Copie de la lettre écrite à ma femme relativement au même objet.

J’ai écrit hier à M. votre père, madame, pour lui enjoindre d’avoir à faire revenir mes enfants sous quinze jours. Si je savais leur adresse et si l’on ne me la cachait pas, je me serais chargé de la commission moi-même. Du moment que l’on rend les parents responsables de l’émigration de ceux qui leur appartiennent et que l’on veut même les punir pour eux, vous devez bien sentir, madame, que je ne puis souffrir plus longtemps une telle conduite de la part de vos enfants que j’ai toujours blâmée, mais que je condamne décidément dans ce moment-ci. Je vous déclare donc que je vous ordonne de les faire revenir, je vous déclare que je prends publiquement acte de l’ordre que je vous donne à ce sujet et que, s’ils ne sont pas ici sous quinze jours, je vous dénonce, et vous, et votre famille, à l’assemblée nationale comme les instigateurs de l’émigration de mes enfants.

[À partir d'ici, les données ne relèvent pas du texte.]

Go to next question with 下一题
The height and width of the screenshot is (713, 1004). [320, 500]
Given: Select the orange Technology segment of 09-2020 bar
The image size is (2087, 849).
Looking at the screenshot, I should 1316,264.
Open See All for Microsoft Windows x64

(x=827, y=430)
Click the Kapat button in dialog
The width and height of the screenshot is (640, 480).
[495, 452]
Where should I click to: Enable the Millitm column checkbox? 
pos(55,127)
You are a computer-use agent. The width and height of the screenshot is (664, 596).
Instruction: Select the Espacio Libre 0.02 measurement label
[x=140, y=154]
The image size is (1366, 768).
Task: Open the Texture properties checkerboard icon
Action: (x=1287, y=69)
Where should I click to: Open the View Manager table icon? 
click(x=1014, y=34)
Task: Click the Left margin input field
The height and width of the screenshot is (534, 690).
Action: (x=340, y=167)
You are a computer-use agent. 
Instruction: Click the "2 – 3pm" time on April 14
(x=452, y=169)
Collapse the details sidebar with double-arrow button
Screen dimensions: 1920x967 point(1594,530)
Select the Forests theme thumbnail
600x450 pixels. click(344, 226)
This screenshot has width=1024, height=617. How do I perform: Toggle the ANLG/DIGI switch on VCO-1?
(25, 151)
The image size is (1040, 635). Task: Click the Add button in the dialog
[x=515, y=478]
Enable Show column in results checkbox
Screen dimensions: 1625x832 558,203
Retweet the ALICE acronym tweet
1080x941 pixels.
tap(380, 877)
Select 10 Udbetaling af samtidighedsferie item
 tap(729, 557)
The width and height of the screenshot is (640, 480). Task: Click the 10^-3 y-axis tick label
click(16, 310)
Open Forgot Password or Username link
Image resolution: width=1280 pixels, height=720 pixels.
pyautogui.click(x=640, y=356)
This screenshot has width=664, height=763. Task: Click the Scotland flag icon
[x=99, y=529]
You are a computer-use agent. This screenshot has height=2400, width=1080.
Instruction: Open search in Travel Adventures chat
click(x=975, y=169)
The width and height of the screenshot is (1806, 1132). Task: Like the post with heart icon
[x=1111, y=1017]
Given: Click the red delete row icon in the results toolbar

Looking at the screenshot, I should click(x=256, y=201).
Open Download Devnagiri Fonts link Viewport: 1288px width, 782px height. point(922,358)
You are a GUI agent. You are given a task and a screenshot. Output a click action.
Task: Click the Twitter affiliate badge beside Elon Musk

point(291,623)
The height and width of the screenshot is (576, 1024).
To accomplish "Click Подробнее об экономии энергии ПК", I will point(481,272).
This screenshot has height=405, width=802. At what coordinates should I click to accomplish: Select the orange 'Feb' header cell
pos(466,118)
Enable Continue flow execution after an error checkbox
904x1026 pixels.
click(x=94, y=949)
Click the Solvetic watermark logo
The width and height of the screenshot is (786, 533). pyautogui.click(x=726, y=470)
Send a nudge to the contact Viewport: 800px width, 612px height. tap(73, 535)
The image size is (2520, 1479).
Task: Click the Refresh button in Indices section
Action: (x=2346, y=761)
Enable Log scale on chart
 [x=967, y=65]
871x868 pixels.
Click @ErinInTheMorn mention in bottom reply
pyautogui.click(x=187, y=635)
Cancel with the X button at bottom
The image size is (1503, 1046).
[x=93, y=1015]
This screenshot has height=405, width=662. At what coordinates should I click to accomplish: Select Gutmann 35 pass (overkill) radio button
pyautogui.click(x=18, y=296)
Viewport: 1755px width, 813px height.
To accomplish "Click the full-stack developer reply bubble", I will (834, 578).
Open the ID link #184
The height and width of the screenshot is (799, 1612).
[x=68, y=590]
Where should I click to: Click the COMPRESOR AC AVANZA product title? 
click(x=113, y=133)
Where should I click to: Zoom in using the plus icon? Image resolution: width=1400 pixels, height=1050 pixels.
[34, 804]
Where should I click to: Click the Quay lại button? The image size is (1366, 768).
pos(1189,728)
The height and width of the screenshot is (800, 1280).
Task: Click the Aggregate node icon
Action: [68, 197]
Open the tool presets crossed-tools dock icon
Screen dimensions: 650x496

Il fallait assurément bien peu de politique pour ne pas voir que le parti que vous leur faisiez prendre était absurde et qu’il ne menait qu’à se perdre et qu’à se déshonorer. Était-ce d’ailleurs à vos enfants, s’ils avaient un peu mieux raisonné, à prendre le parti de parlements qui ont voulu flétrir leur père et de ministres qui l’ont fait enfermer ? Je voudrais bien savoir ce qu’ils font maintenant en Allemagne ? Servent-ils un prince dont ils n’auront jamais que de l’ingratitude et des mépris, servent-ils un roi traître et fourbe qui, par la plus insigne lâcheté, a trahi à la fois dans un même instant et le peuple qu’il avait juré de soutenir, et les amis qui venaient le défendre[1] ? Je les désavouerais tout à l’heure pour mes fils si je les croyais attachés à de pareils scélérats. Qu’ils rentrent, madame, qu’ils rentrent, qu’ils embrassent la cause de leur père. Je suis citoyen et patriote, moi, madame, et l’ai toujours été. Armé, comme mes frères, pour

  1. Allusion au départ du roi pour l’assemblée pendant la journée du dix août.